Return everything from the line containing "Open the Select" down to the line containing "Looking at the screenshot, I should point(356,816).", both included, reproduced character for character.

:: DATA FOR THE TASK

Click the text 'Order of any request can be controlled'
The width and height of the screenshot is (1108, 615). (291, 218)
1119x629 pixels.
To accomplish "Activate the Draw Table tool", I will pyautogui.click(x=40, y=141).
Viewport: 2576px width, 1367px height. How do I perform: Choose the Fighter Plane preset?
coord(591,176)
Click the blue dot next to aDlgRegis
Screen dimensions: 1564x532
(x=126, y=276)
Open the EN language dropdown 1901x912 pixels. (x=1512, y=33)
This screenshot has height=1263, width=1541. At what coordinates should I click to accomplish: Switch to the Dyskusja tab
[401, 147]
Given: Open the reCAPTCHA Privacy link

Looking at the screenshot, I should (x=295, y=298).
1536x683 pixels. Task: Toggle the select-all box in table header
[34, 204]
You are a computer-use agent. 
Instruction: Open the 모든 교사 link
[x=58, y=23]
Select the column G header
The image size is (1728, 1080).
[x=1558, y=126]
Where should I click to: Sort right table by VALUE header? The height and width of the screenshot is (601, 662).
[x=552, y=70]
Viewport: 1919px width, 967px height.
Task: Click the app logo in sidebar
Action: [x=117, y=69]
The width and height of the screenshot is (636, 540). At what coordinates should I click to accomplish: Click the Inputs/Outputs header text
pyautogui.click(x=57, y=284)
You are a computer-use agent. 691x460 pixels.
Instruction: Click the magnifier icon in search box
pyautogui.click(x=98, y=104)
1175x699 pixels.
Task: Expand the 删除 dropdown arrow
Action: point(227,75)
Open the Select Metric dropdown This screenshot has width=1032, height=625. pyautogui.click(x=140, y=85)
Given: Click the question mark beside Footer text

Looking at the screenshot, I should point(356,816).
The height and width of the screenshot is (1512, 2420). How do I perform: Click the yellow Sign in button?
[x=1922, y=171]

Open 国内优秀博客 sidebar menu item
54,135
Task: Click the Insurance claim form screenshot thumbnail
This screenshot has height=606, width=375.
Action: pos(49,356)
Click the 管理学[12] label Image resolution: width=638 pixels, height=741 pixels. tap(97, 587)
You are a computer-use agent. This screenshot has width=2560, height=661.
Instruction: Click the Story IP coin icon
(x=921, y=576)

::::

COMPLETE ANSWER
Open the Select Metric dropdown This screenshot has width=1032, height=625. pyautogui.click(x=140, y=85)
Given: Click the question mark beside Footer text

Looking at the screenshot, I should point(356,816).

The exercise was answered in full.